M is the definition of dynamic — she’s a sporadic dick flicker; a decisive, quick interpreter of literature; a smoker; a clotheshorse; prone to unassailable rudeness (e.g. “You’re stupid”) that would probably be considered objectionable if she were a man; and the kind of woman whose beauty throws the protagonist’s own “okay” looks in sharp relief. In other words, M is a woman who is coveted by other men, and often. In her own words, “I got so many free drinks before I met you” (p. 174). She offers her opinions with confidence and says things like “Here’s why metaphors are sexier than ideas. . . . Metaphors are sexy because they can give birth to love” (p. 104). She compares learning how to play the cello as a child to the predictability of an Asian woman with a white man, presenting unorthodox, seemingly fully formed ideas in mere seconds. I positively yearned to hear her opinions, even when I disagreed with them. As much as I enjoyed the protagonist’s interpretation of M, I wanted to hear about M from her point of view.
There is an ephemerality implicit in their relationship from the onset — not because of her beauty, at least not directly, but because of her impulsivity. When she gives the protagonist a real crumb of affection — comparing him to a cucumber sandwich or saying he looks nice in white shirts — I felt a certain dread in knowing the outsized significance her compliments would have. It’s not that M doesn’t love him; it is that she loves him insufficiently, even intermittently. One wonders if what M wants is not a boyfriend in the traditional sense, but an admiring audience for her luminous, witty brilliance, someone who will neither dilute nor overshadow her, but will absorb her without being proprietary.
The following passage is a pretty good example of how M is the centre of the protagonist’s life, while also demonstrating King’s partiality for simple sentences and the protagonist’s Werther-esque desultory listlessness:
I open the fridge again.
I stare into the fridge.
I stare into the fridge —
I hear you exit the washroom.
I ask if you’d like some coffee and you say that you would like tea instead.
“You look nice,” I say. You’ve put on contact lenses and a touch of makeup (p. 124).
M makes a demonstrable effort with her appearance, which the protagonist observes in a reportial manner. Considering that M is able to elicit reactions like the following passage, I was surprised to learn that M is probably near-sighted, i.e. usually wearing glasses.
“Oh my God! She’s beautiful!” the Uber driver in Toronto said, as he helped us take our luggage from his trunk. You were walking away from the car to get us a trolley.
“I didn’t notice it through the rear-view mirror, but she is something else,” he continued. “I don’t usually find Asian girls attractive, other than in movies, but she is a beauty! You’re a lucky man! What do you do, man?” (p. 115).

_Provided material_.
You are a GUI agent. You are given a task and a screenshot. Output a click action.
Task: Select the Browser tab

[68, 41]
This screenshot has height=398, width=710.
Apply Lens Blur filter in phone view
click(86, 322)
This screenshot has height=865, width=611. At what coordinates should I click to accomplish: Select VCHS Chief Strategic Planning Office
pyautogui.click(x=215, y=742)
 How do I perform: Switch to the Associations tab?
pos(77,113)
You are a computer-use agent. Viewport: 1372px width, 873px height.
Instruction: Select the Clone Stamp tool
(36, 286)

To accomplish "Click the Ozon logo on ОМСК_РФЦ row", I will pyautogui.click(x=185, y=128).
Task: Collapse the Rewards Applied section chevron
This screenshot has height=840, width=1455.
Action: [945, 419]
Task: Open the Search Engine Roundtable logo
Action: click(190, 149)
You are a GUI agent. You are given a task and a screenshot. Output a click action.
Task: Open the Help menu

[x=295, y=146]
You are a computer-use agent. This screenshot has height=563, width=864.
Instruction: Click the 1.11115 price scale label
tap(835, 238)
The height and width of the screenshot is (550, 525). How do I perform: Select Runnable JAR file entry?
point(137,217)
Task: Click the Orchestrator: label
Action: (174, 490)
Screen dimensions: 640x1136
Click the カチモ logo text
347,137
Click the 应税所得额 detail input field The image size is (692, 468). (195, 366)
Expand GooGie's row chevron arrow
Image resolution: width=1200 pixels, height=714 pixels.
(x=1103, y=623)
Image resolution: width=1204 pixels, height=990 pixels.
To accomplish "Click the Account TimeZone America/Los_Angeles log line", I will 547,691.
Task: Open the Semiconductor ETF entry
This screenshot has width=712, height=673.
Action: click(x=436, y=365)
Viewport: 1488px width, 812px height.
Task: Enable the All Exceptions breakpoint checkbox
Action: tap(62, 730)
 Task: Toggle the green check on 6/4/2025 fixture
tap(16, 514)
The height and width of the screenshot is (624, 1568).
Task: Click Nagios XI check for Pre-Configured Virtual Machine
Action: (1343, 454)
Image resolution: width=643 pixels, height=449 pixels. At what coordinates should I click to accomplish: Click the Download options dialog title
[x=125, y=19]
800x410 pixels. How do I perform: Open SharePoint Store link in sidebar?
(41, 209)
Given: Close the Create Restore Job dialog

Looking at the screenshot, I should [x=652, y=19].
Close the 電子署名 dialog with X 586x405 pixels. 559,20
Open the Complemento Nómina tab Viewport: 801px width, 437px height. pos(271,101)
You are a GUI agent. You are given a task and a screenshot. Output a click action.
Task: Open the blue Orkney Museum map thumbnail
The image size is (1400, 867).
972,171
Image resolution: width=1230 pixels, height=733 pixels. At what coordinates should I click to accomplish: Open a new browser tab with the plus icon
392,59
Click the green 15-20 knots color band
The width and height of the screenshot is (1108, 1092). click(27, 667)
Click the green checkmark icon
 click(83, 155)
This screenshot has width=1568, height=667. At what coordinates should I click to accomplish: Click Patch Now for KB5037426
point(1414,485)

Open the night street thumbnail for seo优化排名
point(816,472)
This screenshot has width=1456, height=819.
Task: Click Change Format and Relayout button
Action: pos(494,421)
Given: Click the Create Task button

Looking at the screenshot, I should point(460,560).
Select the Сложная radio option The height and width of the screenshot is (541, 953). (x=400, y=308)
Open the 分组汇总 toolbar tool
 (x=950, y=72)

_To do_.
1. Which page numbers does the review of M cite, in the order they appear?
2. Can you carry on the review of M from its last sentence?
The material was taken from a separate source, unrelated to the review of M.

_Answers to the exercise_.
1. p. 174, p. 104, p. 124, p. 115

2.
My surprise was nothing short of visceral. If we accept that it is possible for an attractive woman to be Asian — not a stretch for the average imagination — it is considerably less common to assume the default attractive woman, Asian or not, is wearing glasses; in fact, there’s a name for it: a librarian fetish. Like whiteness, having perfect vision is the default. Myopia and hyperopia, at least in literature and Hollywood alike, are not default; they represent intelligence, or at least, having read enough to warrant vision correction (challenge: name five characters with glasses that are asinine and write back to me). I was so intrigued by this outlier of beauty standards embodied by M that I contacted the author to ask for further details. Perhaps sensing an excess of curiosity and a dearth of sanity on my part, the author declined to respond; that, or my inquiry was lost into the ether. In essence? The hot girl in this book wears glasses. I can’t get over it.
The book is a bit of a fuck-you to Eurocentric books, which is mostly delightful. Mieko Kawakami’s Breasts and Eggs and Jonathan Franzen’s Purity are both in M’s purse at one point, in a literary version of what’s-in-your-handbag. Presumably, these books are meant to be a juxtaposition of sorts, with Kawakami — glowingly praised by Haruki Murakami, an author whose output could inspire a deathly drinking game based on his numerous instances of invoking a woman’s breasts — representing an underappreciated point of view that is unapologetically feminine right down to its blatant, fertility-loaded title, and Franzen representing literature at its most traditional and disproportionately vaunted, i.e. masculine and white. As I have read both Kawakami and Franzen and enjoyed them, I felt I was reasonably well-positioned to see if I agreed with M’s vituperative take-down of Franzen:
“A guy who used to be in my creative writing class gave it to me, saying that I remind him of the main character. Isn’t that gross?”
I nod.
“I don’t think I’ll be talking to him ever again. What kind of douche gives people books like this? It’s misogynistic, and everything he writes is about white people. But you know what? I was reading this at the salon while my hair was falling on the page and I realized that if I thought he was dead, I’d probably be able to finish reading it” (p. 58).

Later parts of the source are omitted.